A propósito disto, e de um texto de que adiante falarei, lembrei-me de um belíssimo e perturbante filme de James Ivory, de 1993, baseado no livro de Kazuo Ishiguro, Man Booker Prize, “The Remains of the Day” (“Os Despojos do Dia”, na tradução portuguesa”). No filme, Lord Darlington (interpretado por James Fox) é um aristocrata inglês que organiza, no seu mannor de Darlington Hall, um jantar para um dignitário nazi, em 1935. Darlington, que depois seria exposto como simpatizante nazi, estava sobretudo incomodado por ver que as duas maiores potências europeias estavam à beira de ser arrastadas para uma guerra entre elas, quando as ruling classes de ambas tinham interesses comuns, que estavam a ser dinamitados pela demagogia insuflada nas classes populares e que, de forma trágica, tinham levado ao poder na Alemanha um
obscuro cabo chamado Adolf Hitler — um Bolsonaro com 80 anos de avanço. E, para melhor ilustrar o seu ponto de vista, a certa altura, Lord Darlington, à conversa com um amigo, chama o seu buttler (a figura central do filme, num magistral desempenho de Anthony Hopkins), e pergunta-lhe: “Tu sabes o que é a inflação?” E ele responde: “No, Sir”. E, fazendo um gesto, despedindo-o, Darlington comenta para o amigo: “Estás a ver? Este tipo, que não sabe o que é a inflação, tem direito a um voto, tal e qual como eu!”. Só falta querer retirar o direito de voto àqueles, como eu, que sabem o que é a inflação mas não frequentam redes sociais
Poderíamos chamar a isto o fardo das elites perante a democracia: um homem, um voto. Um princípio essencial, aliás, à natureza da própria democracia. Noutro contexto, o do colonialismo, Kipling falou do “fardo do homem branco” — qual seria o de “civilizar” os povos colonizados. Pois, a história deu as voltas que deu, muitas erradas e trágicas, outras ocasionais e curiosas, e é certamente ocasional e curioso que, por exemplo, a maior democracia do mundo, hoje, seja a Índia — onde Kipling situou o fardo do homem branco. O que isto nos parece dizer é que mesmo quando erradas nos seus valores — que, para sermos justos, deveremos sempre julgar no seu contexto de então e nunca no seu contexto actual — as elites, bem ou mal, cumpriram e cumprem um papel na consciência colectiva dos povos. Sendo um privilégio por origem, devem ser um fardo e um dever por obrigação. Demitindo-se de intervir, por temor ou por desfastio, são um privilégio sem sentido e sem razão de ser. Todos os que tivemos a sorte de estudar, de ler, de aprender, de reflectir, de saber “qual a cor da liberdade”, como escreveu Jorge de Sena, somos tributários do Infante D. Pedro, morto em Alfarrobeira. Morto pela cegueira da turba ignara, incendiada pela inveja dos medíocres, dos que alimentariam depois as fogueiras da Inquisição. Porque, meus caros amigos: quem queima livros não se liberta — suicida-se.

- _O que fazer_
No texto sobre as elites e a democracia, que ator interpreta a figura central do filme de James Ivory? Para responder, baseie-se apenas no texto.

- _Dados extraídos_
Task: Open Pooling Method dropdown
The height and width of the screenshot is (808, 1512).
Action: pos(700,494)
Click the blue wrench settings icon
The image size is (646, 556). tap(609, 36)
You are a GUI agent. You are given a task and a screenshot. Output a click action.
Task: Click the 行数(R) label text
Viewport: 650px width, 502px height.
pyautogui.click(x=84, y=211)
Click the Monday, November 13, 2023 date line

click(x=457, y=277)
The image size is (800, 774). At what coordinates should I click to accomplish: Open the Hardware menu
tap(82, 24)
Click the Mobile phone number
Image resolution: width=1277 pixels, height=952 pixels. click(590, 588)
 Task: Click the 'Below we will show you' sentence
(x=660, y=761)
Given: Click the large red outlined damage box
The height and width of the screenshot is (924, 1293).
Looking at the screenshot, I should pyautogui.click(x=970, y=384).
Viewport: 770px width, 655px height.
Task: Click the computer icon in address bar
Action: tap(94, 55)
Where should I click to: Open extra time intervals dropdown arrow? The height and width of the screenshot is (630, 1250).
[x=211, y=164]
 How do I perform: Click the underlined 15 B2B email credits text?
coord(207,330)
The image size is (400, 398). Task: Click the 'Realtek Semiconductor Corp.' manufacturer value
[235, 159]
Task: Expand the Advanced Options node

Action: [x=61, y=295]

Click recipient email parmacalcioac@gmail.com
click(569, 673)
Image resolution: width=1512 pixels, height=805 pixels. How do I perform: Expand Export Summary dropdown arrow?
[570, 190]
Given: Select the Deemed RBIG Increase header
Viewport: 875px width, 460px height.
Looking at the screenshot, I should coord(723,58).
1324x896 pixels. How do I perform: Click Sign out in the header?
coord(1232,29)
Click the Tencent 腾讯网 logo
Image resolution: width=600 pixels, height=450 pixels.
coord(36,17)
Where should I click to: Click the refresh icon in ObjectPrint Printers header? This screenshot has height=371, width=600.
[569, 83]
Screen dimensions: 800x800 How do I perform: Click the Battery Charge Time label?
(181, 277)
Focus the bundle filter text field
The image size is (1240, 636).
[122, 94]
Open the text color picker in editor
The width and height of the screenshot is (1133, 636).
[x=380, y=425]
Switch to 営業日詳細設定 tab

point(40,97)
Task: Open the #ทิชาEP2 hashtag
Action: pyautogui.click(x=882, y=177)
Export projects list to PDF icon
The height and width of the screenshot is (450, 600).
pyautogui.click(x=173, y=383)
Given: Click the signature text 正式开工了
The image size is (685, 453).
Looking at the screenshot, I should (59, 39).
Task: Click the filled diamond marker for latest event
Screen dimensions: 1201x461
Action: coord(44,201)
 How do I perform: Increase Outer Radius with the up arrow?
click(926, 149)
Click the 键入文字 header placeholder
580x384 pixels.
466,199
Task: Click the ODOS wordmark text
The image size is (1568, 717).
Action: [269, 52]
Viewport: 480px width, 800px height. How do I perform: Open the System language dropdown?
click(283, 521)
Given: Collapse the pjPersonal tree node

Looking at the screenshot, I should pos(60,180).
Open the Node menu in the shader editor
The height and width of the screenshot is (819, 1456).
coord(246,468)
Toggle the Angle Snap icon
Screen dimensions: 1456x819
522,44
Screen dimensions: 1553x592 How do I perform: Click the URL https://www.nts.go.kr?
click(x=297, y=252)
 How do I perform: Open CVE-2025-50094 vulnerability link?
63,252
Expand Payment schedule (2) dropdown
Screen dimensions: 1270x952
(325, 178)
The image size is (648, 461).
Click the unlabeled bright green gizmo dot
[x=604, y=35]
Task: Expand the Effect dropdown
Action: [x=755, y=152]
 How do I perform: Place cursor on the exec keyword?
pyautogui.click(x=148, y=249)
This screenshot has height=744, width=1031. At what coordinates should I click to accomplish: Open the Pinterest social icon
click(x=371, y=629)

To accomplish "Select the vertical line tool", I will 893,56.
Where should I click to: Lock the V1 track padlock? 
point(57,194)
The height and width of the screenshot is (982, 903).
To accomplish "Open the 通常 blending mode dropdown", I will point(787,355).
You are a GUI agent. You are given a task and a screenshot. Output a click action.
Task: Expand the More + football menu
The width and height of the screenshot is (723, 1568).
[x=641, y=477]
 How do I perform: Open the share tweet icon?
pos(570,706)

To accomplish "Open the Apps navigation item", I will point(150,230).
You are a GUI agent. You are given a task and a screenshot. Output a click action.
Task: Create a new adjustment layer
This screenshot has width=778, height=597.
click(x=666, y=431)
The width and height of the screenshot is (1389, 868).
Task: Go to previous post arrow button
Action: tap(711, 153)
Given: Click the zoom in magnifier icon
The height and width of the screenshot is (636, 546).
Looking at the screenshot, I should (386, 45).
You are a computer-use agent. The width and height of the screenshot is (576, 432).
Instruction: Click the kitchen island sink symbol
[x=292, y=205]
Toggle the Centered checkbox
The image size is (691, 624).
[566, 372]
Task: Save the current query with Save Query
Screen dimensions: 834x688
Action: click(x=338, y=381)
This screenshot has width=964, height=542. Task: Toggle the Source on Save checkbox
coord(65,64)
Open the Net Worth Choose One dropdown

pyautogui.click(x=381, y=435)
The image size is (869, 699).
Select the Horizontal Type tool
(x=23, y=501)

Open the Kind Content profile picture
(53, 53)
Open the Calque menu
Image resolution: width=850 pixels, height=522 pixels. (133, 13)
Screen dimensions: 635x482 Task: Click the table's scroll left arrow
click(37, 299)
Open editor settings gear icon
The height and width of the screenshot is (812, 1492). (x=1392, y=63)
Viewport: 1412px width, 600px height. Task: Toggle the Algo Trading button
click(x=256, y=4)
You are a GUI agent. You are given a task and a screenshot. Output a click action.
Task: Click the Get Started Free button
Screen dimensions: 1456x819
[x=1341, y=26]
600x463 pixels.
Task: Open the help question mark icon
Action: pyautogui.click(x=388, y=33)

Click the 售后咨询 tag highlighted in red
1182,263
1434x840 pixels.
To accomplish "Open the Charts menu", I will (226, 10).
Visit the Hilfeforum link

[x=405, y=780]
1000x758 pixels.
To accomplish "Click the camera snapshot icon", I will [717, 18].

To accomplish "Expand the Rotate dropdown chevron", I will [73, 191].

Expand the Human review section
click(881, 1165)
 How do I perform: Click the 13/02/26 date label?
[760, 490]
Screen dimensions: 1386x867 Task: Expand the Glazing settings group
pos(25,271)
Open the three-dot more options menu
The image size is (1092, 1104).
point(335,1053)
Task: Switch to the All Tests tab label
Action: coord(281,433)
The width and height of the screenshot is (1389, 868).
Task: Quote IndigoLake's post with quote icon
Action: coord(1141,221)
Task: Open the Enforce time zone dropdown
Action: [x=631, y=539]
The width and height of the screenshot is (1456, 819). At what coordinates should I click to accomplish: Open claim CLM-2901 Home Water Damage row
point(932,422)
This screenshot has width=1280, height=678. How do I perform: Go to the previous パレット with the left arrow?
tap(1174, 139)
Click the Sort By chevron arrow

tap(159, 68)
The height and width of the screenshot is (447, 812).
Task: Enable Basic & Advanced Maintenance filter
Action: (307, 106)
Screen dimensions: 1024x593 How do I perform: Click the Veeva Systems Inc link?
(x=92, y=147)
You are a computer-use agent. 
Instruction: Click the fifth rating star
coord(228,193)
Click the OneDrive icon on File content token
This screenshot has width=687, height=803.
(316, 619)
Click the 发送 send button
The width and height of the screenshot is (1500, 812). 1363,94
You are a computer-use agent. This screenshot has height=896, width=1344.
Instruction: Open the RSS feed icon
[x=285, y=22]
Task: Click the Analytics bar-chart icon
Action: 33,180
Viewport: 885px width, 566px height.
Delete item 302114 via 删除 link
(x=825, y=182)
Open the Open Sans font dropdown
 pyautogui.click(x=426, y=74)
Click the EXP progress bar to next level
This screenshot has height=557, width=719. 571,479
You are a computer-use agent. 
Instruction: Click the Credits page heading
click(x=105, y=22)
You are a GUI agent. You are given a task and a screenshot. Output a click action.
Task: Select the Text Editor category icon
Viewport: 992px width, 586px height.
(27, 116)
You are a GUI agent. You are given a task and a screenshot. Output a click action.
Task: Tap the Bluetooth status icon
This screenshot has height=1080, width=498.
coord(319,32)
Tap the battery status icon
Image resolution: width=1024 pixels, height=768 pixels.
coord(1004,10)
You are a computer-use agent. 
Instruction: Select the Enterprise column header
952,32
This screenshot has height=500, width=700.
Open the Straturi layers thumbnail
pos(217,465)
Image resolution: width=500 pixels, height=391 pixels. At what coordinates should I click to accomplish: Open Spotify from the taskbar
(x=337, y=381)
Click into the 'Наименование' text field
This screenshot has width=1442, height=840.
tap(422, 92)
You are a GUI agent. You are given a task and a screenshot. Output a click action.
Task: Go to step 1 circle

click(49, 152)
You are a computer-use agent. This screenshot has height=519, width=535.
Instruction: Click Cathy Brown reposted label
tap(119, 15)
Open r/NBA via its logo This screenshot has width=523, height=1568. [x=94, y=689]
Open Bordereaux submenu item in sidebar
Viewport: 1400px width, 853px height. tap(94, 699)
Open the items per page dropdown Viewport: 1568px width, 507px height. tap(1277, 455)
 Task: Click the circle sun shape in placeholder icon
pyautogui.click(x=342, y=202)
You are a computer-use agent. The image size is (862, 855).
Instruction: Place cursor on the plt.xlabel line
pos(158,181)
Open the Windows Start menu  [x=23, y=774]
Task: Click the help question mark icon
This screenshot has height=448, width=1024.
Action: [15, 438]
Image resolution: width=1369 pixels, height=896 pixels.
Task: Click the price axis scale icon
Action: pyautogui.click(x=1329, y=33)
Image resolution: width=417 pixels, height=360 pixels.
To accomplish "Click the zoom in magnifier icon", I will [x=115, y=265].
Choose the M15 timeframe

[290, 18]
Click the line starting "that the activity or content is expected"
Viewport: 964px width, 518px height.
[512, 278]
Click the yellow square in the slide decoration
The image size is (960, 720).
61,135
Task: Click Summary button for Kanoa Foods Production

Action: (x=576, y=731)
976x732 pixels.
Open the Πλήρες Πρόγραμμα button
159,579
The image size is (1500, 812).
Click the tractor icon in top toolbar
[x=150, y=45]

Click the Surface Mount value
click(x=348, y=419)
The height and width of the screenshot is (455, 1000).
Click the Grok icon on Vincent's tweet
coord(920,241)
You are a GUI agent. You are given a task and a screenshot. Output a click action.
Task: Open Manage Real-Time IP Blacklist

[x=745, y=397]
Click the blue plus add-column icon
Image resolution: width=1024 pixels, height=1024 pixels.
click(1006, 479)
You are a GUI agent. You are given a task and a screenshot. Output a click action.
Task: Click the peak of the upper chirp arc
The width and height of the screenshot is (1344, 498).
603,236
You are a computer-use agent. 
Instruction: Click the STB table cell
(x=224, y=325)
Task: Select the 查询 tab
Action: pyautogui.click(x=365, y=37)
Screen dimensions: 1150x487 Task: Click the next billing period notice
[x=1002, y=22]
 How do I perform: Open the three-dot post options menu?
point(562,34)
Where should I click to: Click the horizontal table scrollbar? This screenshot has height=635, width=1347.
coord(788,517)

- _Tarefa concluída_
Anthony Hopkins.